Designing an ML-family language on top of TypeScript: import and export syntax

Jul 18, 2022

Importing code from other files is a vital part of any language with the intention of being more than a simple script. Even with simple scripts, it’s often important to reuse other code. Imports might take the form of inlining code into a single generated file, or they might be more dynamic and done at run time. This is the exploration that led to Derw’s import syntax. We will only briefly touch on dependency management, but focus on the syntax within code itself for imports.

Terminology

An item is something defined within the current language: functions, types, constants, and macros.
Package is a collection of files compose a defined collection of items.
The scope is the collection of items that are accessible in the current file
Namespace is the current scope. This is typically items defined within the current file, but can also be populated by importing items from other files.
An import is a definition informing the current file to load content from another file.
A module is a singular file within a package.

Note that behaviors in other languages and frameworks might differ from those stated here, but an attempt to be accurate to current standards was made.

What other languages do

One of the oldest import syntaxes that is still in use is C’s. With C, you can use header files to provide the function signatures, constant values, types, and macros through the #include directive. C allows you to either look up system-wide dependencies with the #include <file> directive, or local headers with the #include “file”. There’s workarounds with the pre-processor to ensure that imported definitions are only evaluated once. Through macros it is also possible to selectively import different headers - for example, when you want to include different files based on the platform being targeted.

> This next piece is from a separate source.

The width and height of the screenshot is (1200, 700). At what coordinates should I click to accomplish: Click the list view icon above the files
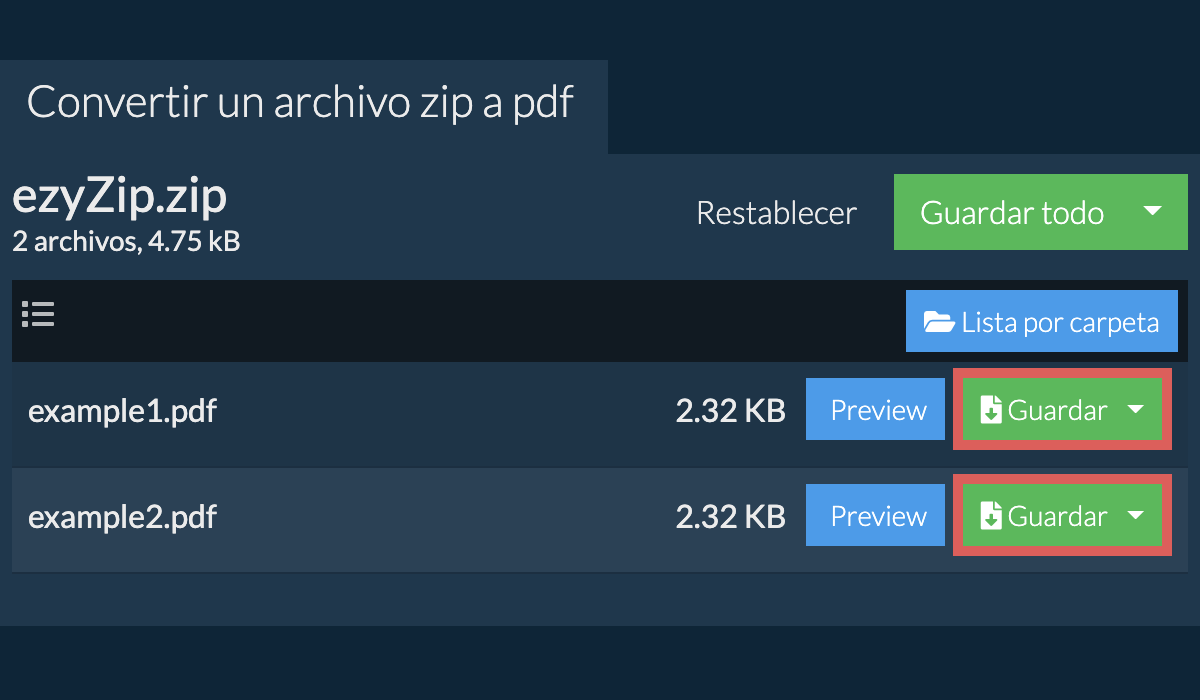[38, 314]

The use of macros leads to C being statically compiled but having a very flexible import system that might seem dynamic — they can be conditional. So while imports are not evaluated at runtime, it’s possible to have a single codebase with quite different implementations per platform. Linking plays an important factor here too: it is possible to either have dynamic linking, where system-wide dependencies are shared between multiple sources and looked up at runtime, or static linking, where all files are combined at compile time to generate a static binary with no external dependencies. Dynamic linking is useful for saving space and allowing for dependencies to be updated without needing to recompile the binary. Static linking is good for avoiding problems with dependencies meaning that the binary can be distributed as-is without needing to include instructions for dependencies.

On Linux, it’s typical to distribute header files separately from the compiled files, and only install header files when they are needed for development. On Windows, DLL files are used in projects - and often shipped with the final binary to avoid problems with version incompatibility.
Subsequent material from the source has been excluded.